予告映像は見たことがありますが、あまり主人公のキャラクターと織田裕二氏はダブりませんでした。
アマルフィとは、地名だったのですね。寡聞にして存じませんでした。
そして、紗江子の思い出の地であり、作中で訪れる場所であり、犯人達の作戦名でもあり、だから題名になるのだという事もわかったけれど、それでも正直このタイトルには魅力を感じないと思いました。

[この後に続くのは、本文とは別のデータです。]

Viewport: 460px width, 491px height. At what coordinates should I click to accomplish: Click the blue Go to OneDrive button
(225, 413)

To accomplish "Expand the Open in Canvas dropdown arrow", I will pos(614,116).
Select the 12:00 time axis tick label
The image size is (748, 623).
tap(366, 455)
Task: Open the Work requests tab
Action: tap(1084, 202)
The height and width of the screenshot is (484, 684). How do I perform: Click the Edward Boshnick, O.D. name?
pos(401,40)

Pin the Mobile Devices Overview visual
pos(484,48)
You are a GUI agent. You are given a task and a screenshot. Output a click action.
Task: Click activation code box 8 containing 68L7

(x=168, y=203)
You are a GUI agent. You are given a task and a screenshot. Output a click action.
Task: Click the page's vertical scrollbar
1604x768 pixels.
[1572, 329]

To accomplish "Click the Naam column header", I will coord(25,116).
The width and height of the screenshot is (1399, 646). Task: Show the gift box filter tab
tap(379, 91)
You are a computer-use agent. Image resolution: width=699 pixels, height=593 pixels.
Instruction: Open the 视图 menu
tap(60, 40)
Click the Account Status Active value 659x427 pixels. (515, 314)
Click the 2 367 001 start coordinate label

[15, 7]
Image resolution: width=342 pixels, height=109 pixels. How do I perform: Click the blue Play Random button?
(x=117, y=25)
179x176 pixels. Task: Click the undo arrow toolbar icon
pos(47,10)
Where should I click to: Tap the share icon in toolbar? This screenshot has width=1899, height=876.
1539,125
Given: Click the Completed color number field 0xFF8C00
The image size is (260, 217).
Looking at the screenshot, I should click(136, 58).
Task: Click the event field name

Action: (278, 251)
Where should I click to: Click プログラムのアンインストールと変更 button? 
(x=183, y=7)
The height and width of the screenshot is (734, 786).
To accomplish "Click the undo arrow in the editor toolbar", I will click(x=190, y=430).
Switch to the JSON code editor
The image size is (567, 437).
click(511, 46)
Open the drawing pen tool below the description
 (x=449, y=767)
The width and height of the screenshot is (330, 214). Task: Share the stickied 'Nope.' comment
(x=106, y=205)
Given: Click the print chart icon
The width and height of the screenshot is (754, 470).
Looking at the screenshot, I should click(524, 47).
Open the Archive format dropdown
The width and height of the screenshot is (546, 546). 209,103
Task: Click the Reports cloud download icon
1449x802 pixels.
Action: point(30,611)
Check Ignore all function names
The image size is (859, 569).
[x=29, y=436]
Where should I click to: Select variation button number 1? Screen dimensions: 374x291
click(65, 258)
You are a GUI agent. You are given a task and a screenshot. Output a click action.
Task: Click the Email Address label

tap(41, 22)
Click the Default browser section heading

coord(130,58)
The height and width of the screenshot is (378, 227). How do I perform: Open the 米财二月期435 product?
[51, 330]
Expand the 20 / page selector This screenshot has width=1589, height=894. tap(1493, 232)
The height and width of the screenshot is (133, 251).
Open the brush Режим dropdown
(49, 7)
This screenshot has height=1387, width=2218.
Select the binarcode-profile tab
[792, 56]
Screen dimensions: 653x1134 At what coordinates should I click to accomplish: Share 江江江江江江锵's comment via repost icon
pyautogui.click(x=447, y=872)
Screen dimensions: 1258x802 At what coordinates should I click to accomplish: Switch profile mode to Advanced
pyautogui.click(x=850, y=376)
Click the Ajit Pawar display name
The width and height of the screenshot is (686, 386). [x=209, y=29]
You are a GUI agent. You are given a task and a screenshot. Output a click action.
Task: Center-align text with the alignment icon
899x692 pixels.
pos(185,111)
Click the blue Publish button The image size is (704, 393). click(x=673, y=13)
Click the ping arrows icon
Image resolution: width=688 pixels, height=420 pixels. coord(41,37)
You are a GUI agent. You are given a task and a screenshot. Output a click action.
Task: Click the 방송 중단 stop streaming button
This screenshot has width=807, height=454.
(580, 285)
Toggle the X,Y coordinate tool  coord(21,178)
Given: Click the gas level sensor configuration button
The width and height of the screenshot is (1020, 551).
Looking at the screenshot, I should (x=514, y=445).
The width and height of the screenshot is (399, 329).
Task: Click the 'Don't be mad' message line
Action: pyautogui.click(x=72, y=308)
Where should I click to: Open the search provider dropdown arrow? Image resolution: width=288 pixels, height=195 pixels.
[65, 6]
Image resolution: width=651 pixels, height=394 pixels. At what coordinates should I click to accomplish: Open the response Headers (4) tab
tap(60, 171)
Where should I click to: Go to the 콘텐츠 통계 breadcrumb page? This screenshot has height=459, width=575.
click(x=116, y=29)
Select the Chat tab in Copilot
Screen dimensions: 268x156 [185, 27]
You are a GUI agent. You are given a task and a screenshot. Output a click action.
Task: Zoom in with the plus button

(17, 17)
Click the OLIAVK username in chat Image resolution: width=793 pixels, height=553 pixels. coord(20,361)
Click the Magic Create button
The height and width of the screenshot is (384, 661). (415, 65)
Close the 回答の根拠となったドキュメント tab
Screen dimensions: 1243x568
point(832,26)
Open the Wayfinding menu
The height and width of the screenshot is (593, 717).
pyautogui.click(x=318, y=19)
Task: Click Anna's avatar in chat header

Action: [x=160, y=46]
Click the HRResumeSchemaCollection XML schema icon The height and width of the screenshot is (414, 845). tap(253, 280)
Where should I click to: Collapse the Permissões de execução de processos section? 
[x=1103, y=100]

wikipediaで調べてみたら、映画版シナリオはだいぶ違うんですね。あらすじを見た限りでは小説版の方が断然面白そうですが、映画の目的が「観光映画」だったなら納得。ただ、なぜ日本がイタリア観光映画を作らなきゃいけないのか分かりませんけれど。

かなり分厚い小説でしたが、サクサク読めるので、厚みは感じませんでした。
基本的には敵も味方も有能だという点も、読みやすい理由でしょうか。

あまり読まないタイプの作品ですが、推理、ハードボイルド、社会派といった多様な面がある娯楽小説として、普通に面白かったです。
でも、犯人の計画はかなり遠回りですよね。巧くいったから「巧妙」と称されるだけで、紗江子がここまで働き者じゃなかったら、期日までに辿り着かなかった可能性もあり、いささか行き当たりばったりな気がしました。